Bacterial infection microenvironment-responsive enzymatically degradable multilayer films for multifunctional antibacterial properties.

Abstract

The adhesion of bacteria is one of the most important stages in biofilm formation and bacterial infection. Once bacteria have adhered to a biomaterial surface, it is hard to eliminate them, and bacterial growth and infection are inevitable. In the current study, we have designed and constructed enzymatically degradable (hyaluronic acid/chitosan)n-(hyaluronic acid/polylysine)n ((HA/CHI)n-(HA/PLL)n) composite multilayer films via a layer-by-layer self-assembly method.

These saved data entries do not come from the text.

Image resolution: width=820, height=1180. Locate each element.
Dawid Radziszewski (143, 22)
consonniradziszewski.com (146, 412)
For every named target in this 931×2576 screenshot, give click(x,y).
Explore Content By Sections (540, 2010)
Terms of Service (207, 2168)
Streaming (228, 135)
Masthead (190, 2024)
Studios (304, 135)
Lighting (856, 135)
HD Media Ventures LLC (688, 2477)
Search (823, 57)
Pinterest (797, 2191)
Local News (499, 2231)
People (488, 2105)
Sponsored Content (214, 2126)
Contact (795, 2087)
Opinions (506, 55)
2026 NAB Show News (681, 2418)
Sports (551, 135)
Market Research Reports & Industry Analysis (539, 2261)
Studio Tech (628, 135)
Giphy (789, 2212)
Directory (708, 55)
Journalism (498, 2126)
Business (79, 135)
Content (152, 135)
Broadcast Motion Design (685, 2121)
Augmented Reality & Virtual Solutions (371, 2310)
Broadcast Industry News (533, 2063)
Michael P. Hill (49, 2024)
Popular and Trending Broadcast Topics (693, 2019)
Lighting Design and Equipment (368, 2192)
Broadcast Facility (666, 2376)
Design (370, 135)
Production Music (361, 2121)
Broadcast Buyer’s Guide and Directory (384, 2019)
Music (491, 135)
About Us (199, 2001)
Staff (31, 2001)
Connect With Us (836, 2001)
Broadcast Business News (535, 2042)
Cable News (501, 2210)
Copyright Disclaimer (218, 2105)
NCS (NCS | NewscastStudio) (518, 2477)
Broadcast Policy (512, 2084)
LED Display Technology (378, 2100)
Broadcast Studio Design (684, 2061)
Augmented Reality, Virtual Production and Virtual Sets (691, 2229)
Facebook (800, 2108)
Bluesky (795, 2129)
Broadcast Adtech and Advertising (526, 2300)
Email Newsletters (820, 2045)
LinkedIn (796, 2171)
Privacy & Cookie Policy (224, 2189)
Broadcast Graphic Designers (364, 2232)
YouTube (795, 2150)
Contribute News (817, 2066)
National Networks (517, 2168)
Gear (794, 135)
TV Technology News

Spectroscopic ellipsometry and scanning electron microscopy cross section measurements showed the exponential growth behavior of (HA/CHI)10-(HA/PLL)10 multilayer films (∼2 μm). The increased secretion of hyaluronidase and chymotrypsin in the bacterial infection microenvironment led to the fast degradation of the outer (PLL/HA)n multilayer films in the first 24 h. Enzymatic degradation of the multilayer films efficiently reduced the adhesion of both Staphylococcus aureus and Escherichia coli (>99%). Bacterial live/dead staining demonstrated the bactericidal action of the remaining bottom (CHI/HA)n multilayer films against the two kinds of bacteria. In vivo subcutaneous tests on New Zealand white rabbits, wound appearance and histopathology analysis showed that the implantation of composite multilayer film-modified PDMS promoted wound healing and the materials demonstrated a self-defense antibacterial effect. The material demonstrated both anti-adhesive and bactericidal properties and could be used to modify biomedical implants.